_WHAT IS EXPECTED_:
Could you rewrite the rows starting with the line containing "You are a computer-use" and going on through the line containing "coord(53,36)", replacing "GUI agent" with "interface agent" and changing nothing else? Leave the pictures out of your answer.

- - - - - - -

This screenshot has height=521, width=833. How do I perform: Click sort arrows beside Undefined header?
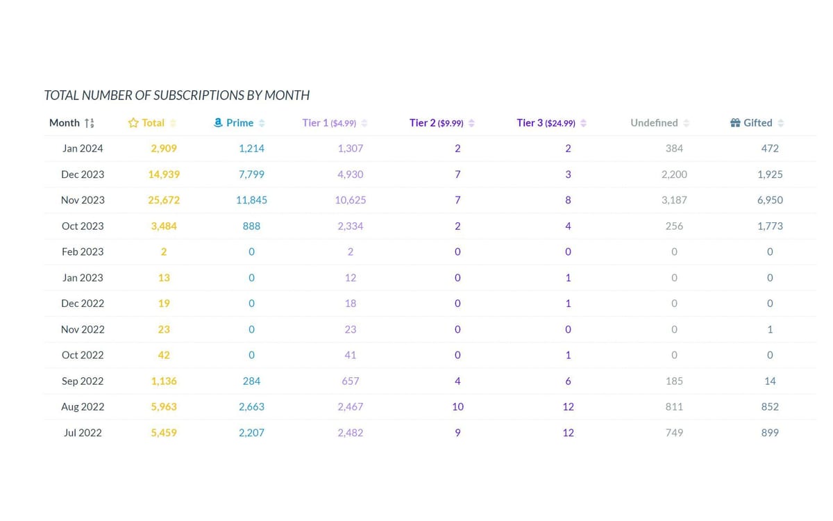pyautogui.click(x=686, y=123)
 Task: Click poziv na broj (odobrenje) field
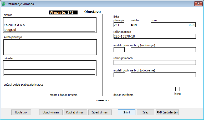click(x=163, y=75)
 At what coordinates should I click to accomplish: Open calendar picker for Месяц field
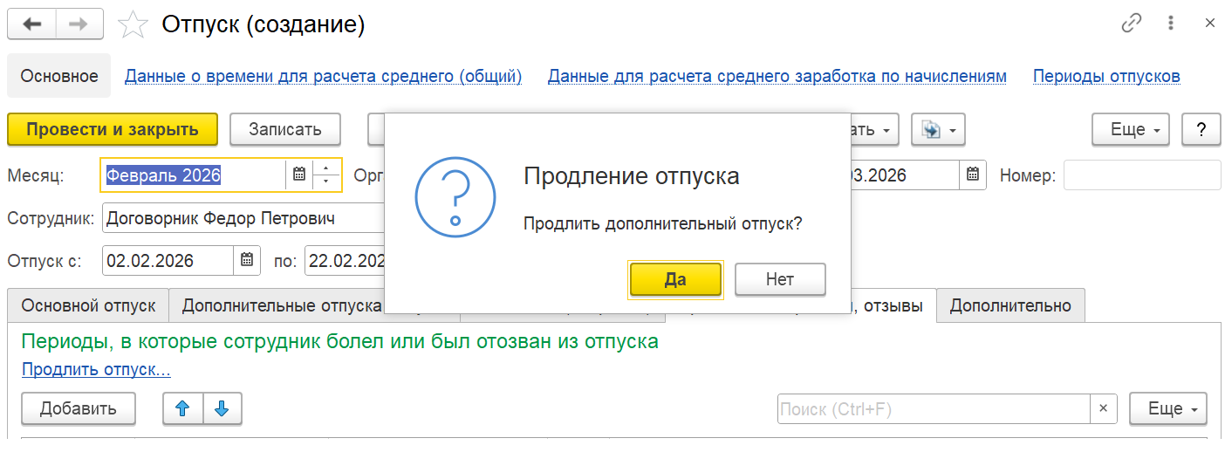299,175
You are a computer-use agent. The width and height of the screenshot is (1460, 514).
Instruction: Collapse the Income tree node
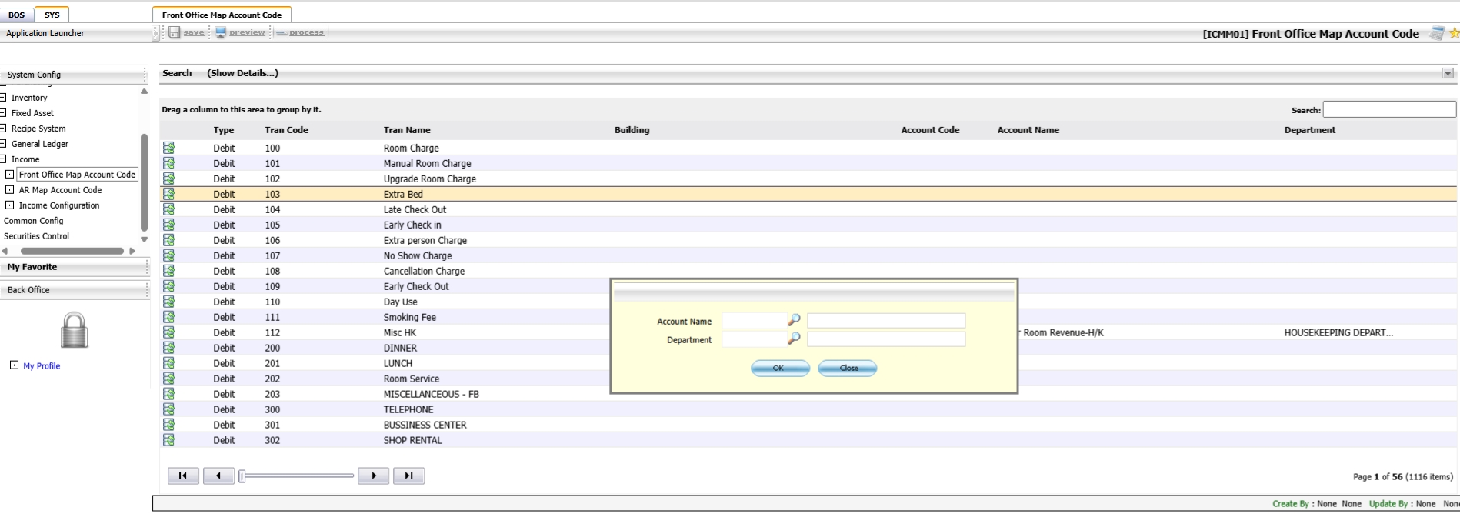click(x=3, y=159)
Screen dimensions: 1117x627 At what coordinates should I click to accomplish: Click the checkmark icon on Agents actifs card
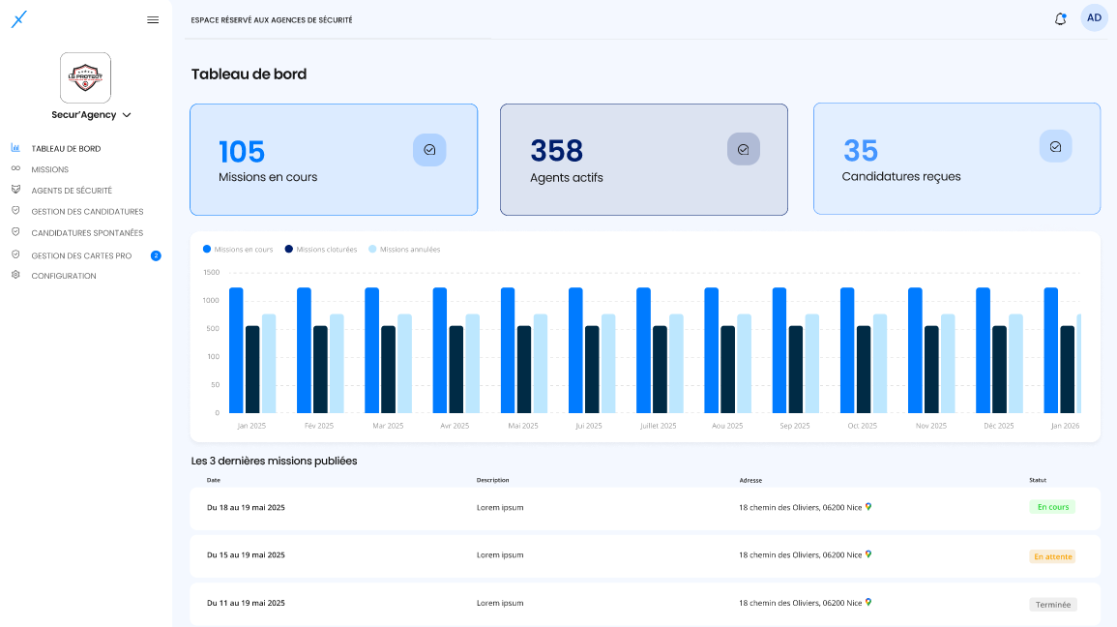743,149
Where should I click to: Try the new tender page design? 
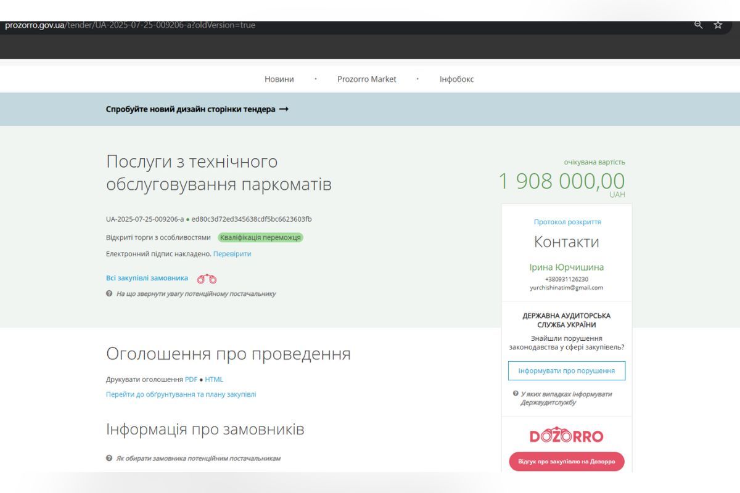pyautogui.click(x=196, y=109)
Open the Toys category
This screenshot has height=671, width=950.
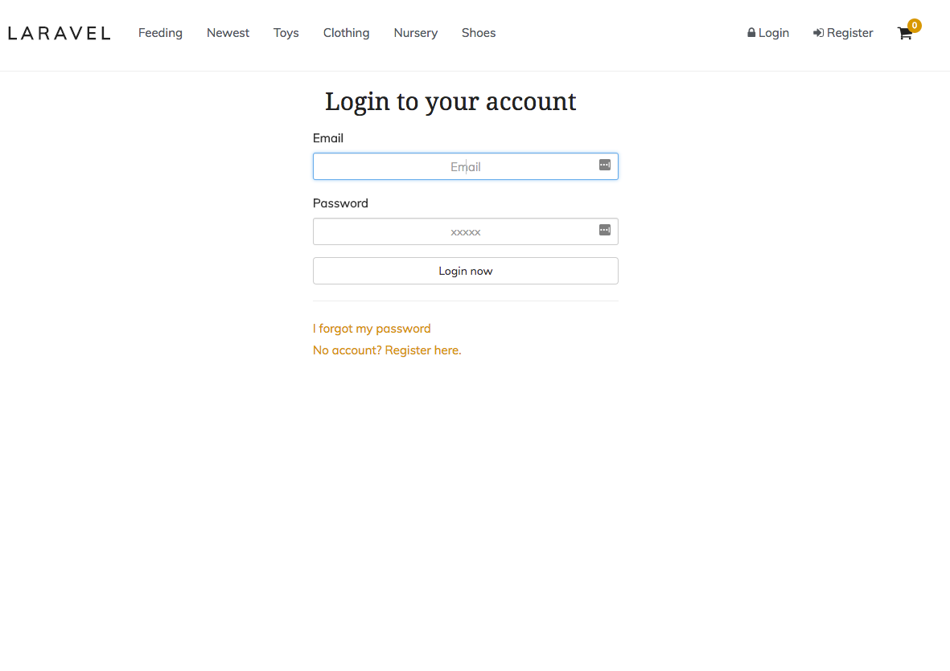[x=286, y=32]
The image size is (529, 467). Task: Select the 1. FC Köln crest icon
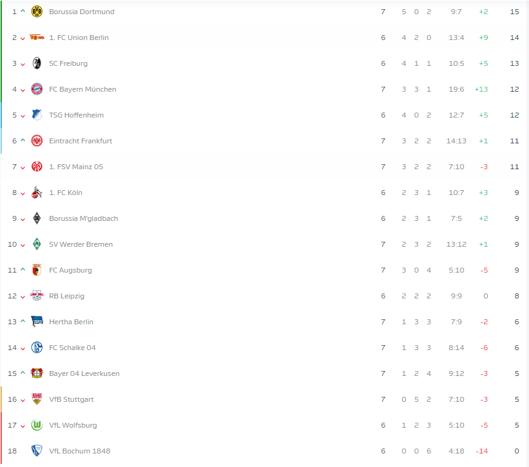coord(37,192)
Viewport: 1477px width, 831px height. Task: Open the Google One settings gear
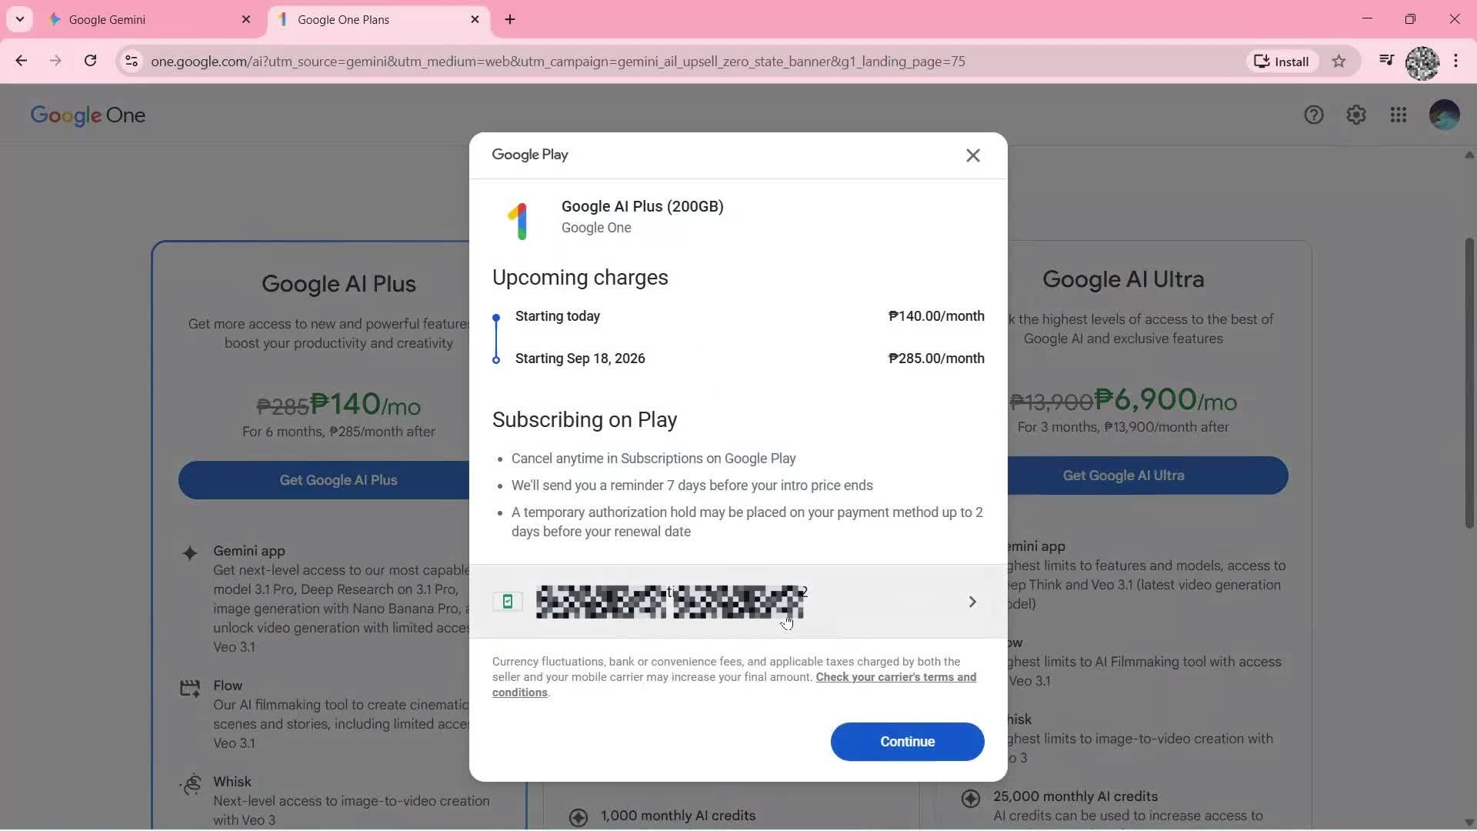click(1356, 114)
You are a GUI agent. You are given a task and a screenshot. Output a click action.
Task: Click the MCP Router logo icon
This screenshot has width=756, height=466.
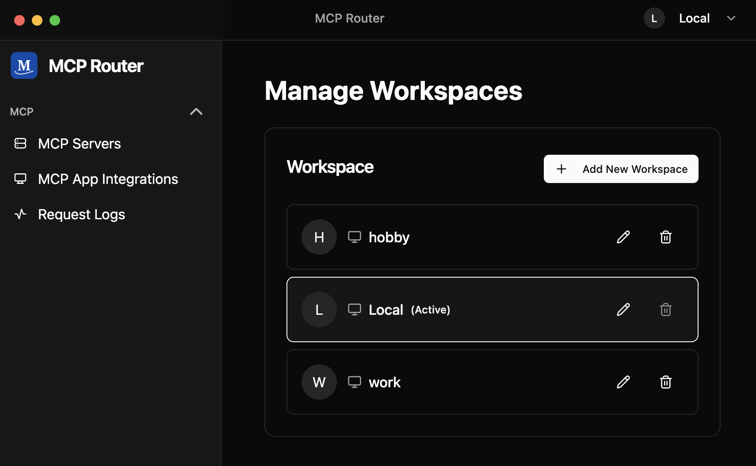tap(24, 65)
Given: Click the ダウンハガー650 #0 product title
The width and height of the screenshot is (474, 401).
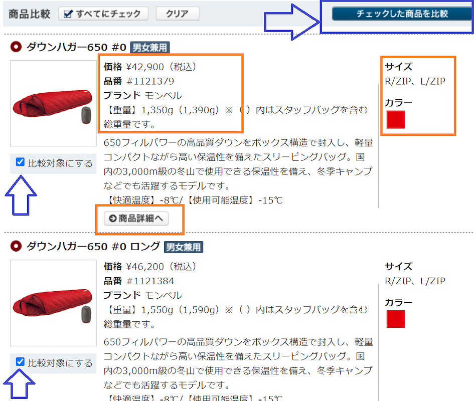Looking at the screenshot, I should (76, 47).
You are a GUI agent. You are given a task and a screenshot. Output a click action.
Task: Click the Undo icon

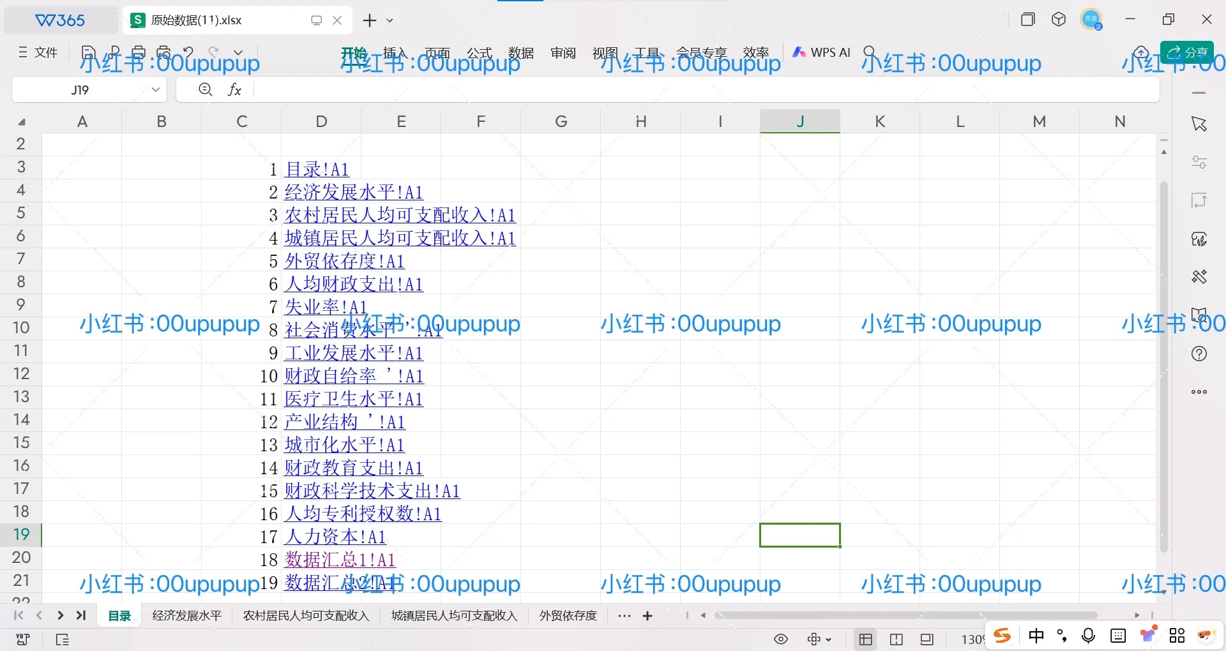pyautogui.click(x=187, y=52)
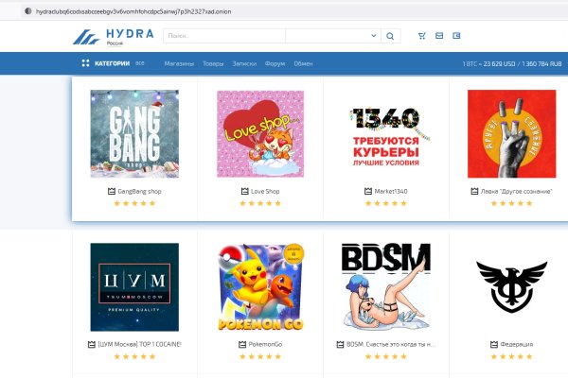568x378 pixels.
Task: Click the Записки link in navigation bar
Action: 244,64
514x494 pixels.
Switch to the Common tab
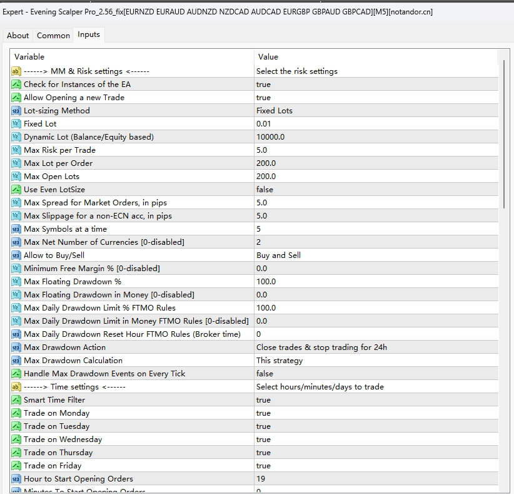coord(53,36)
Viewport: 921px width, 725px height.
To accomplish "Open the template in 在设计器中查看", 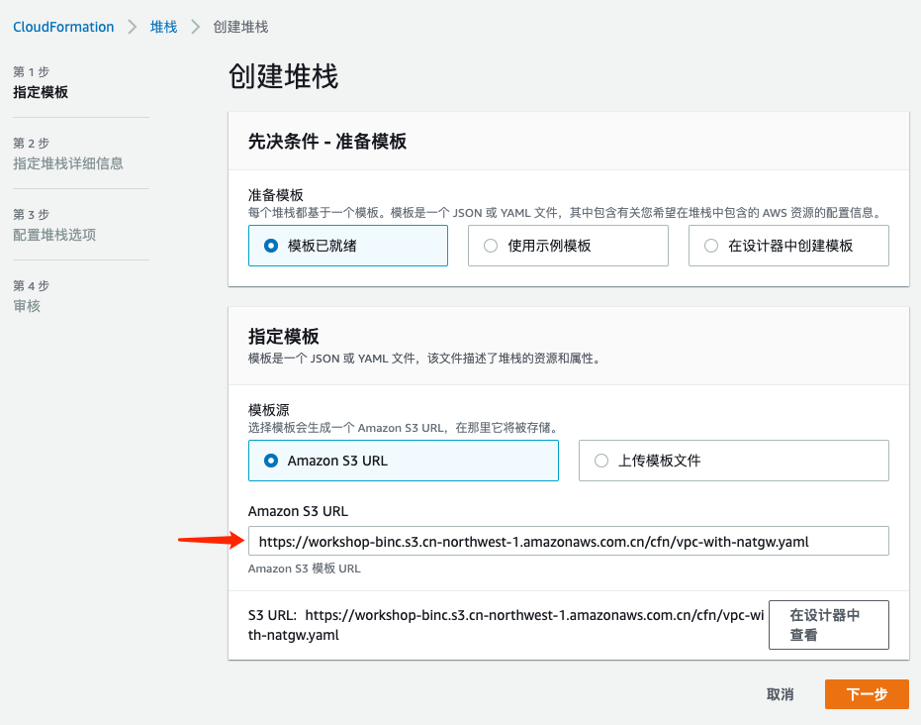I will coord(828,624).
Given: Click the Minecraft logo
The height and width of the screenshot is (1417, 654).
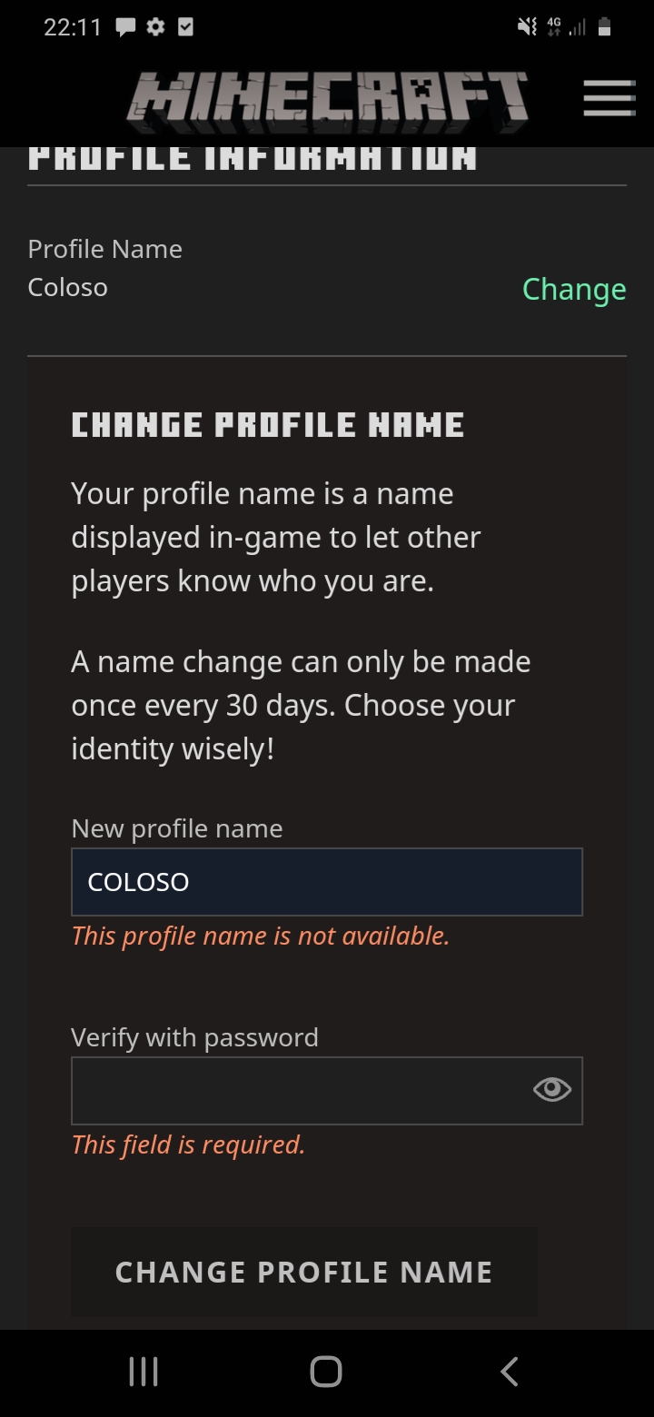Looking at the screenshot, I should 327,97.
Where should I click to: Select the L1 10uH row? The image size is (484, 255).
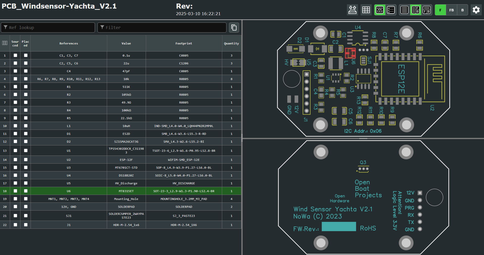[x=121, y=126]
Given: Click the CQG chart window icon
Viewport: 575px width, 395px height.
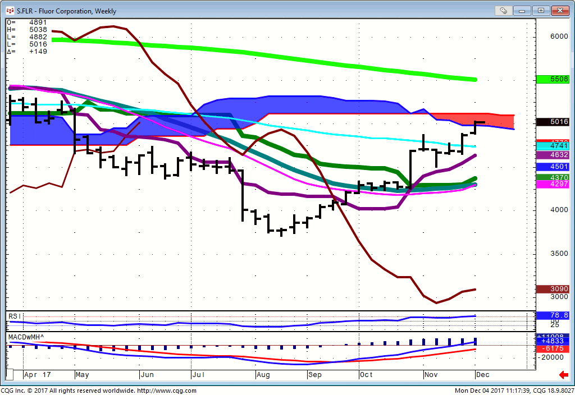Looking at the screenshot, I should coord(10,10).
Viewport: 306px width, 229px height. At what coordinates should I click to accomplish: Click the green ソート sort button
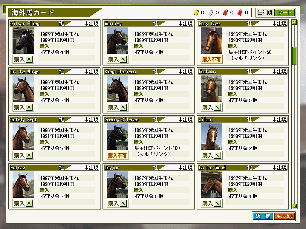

- - - - - - -

_THE COMPLETED TASK_:
You are a computer-use agent. The width and height of the screenshot is (1460, 514).
Instruction: Collapse the Income tree node
click(x=3, y=159)
Screen dimensions: 1117x627 At what coordinates should I click to accomplish: Click the checkmark icon on Agents actifs card
743,149
Where should I click to: Try the new tender page design? 
pyautogui.click(x=196, y=109)
Open the Toys category
This screenshot has height=671, width=950.
[x=286, y=32]
The image size is (529, 467). Task: Select the 1. FC Köln crest icon
coord(37,192)
Viewport: 1477px width, 831px height. Task: Open the Google One settings gear
click(1356, 114)
You are a interface agent. You are given a task and a screenshot. Output a click action.
Task: Click the MCP Router logo icon
This screenshot has width=756, height=466.
tap(24, 65)
Given: Click the ダウンハガー650 #0 product title
The width and height of the screenshot is (474, 401).
Looking at the screenshot, I should (76, 47).
You are a interface agent. You are given a task and a screenshot. Output a click action.
Task: Click the Undo icon

pyautogui.click(x=187, y=52)
568x378 pixels.
Task: Click the Записки link in navigation bar
Action: 244,64
514x494 pixels.
Switch to the Common tab
coord(53,36)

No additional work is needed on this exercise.